So what does this mean for you? It means that you should absolutely not work a muscle at moderate or higher intensity more than once every 48 hours – But rejoice my bodybuilding bros! You can work the same muscle group more than once in the same week! In fact, almost every well-established program that I am aware of has trainees doing this. What you’ll notice though, is that most programs out there will have days of light intensity, and days of high intensity, alternating between one another. This is intentional.
Low-intensity exercise on rest days is great for stimulating blood flow to an area and facilitating recovery. My personal recommendation (and what I do myself) is to alternate between moderate-high intensity days and a day where you still burn some calories and get blood moving without causing a massive breakdown in muscle tissue. This will help to avoid overtraining as well as facilitate recovery. This is much more preferable than just sitting on your couch because “it’s a rest day”.
At a high level, a program which allows for proper recovery could look something like this:
Monday: High intensity Lower body, Medium intensity Upper Body
Tuesday: Low intensity cardio/chin ups
Wednesday: Medium intensity Lower Body, High intensity Upper Body
Thursday: HIIT Cardio/Pull-ups
Friday: Tear the gym down doing the most compound heavy lifts you can.
Weekend: Go for a brisk walk for about 30 minutes, get some blood moving, rest up. You’re doing this all over again next week!

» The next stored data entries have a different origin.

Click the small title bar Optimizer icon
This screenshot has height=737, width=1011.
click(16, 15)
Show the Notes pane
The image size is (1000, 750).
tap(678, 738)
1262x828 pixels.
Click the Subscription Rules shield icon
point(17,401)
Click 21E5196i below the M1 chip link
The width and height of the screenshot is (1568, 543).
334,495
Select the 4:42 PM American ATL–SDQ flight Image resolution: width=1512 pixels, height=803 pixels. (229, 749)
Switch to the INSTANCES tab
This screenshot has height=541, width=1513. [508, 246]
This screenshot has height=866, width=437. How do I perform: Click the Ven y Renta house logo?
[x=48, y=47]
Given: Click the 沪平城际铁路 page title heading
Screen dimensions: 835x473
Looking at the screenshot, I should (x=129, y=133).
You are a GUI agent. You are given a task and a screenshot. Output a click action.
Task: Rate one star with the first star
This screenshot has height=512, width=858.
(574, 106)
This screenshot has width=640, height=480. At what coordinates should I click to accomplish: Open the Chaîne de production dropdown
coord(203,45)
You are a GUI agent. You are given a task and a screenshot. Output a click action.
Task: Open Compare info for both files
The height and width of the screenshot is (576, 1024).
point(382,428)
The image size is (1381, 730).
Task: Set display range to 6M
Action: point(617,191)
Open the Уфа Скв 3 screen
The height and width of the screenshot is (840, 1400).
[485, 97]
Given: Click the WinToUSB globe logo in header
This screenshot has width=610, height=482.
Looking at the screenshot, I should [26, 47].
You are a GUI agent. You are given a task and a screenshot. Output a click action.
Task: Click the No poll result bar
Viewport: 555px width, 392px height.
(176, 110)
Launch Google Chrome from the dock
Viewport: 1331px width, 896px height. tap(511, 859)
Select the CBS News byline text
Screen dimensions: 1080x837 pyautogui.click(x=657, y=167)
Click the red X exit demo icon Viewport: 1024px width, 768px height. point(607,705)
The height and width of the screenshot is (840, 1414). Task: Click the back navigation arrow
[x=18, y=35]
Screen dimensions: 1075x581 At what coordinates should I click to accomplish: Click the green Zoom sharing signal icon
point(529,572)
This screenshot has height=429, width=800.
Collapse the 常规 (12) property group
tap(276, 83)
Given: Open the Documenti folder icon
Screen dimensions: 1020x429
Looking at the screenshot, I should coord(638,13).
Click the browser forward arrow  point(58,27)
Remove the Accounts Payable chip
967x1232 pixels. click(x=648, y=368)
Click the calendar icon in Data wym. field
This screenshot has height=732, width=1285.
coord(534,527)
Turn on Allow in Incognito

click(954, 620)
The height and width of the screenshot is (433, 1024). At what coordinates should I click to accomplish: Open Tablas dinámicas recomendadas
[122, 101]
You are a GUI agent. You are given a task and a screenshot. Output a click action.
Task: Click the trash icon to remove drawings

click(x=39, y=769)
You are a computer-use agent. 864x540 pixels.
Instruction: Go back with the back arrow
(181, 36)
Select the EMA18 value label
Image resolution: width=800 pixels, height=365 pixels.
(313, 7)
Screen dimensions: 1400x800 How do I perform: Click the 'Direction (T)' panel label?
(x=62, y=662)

This general set up will allow you to mostly recover from your workouts during the week so that you can still get a good workout 48 hours later – while also giving you the entire weekend to fully recuperate from the stress of your Friday workout. It’s certainly not the only way to do things, but it’s a great framework on how to work a muscle group multiple times per week while avoiding the dreaded state of Overtraining!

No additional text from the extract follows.